Monday, May 23, 2011

Don't Bitcoin in Mission, British Columbia!



Good Day Readers:

​You don't have to be growing marijuana to get raided for it. At least one Bitcoin miner was "visited" by police because unusually high power usage led them to suspect he was growing marijuana, according to an unconfirmed report that apeared Monday on the site Techland.

Bitcoin, the anonymous virtual currency, uses distributed computing power to validate transactions. Users who dedicate their CPU cycles to the network are potentially rewarded with Bitcoins - similar to gold mining except instead of digging a miner uses cryptographic math.

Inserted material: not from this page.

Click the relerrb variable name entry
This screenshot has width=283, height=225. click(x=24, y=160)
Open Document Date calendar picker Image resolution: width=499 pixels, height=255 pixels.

Like grow ops, Bitcoin runs up significant electricity bills producing a lot of heat because super-fast computers are used. In the past, high power consumption has alerted police to clandestine marijuana operations and busts have resulted. Mission, British Columbia has a bylaw that allows the town's Public Safety Inspection Team to search peoples' homes if they use more than 93kWh of electricity per day.

Increasingly, ubiquitous prosumer computing could lead to false positives not just for Bitcoin miners but also hardcore gamers, as well as, anyone runnning video rendering farms or web servers at home.

Should be interesting to see how the courts adapt to these uses when interpreting reasonable suspicion standards.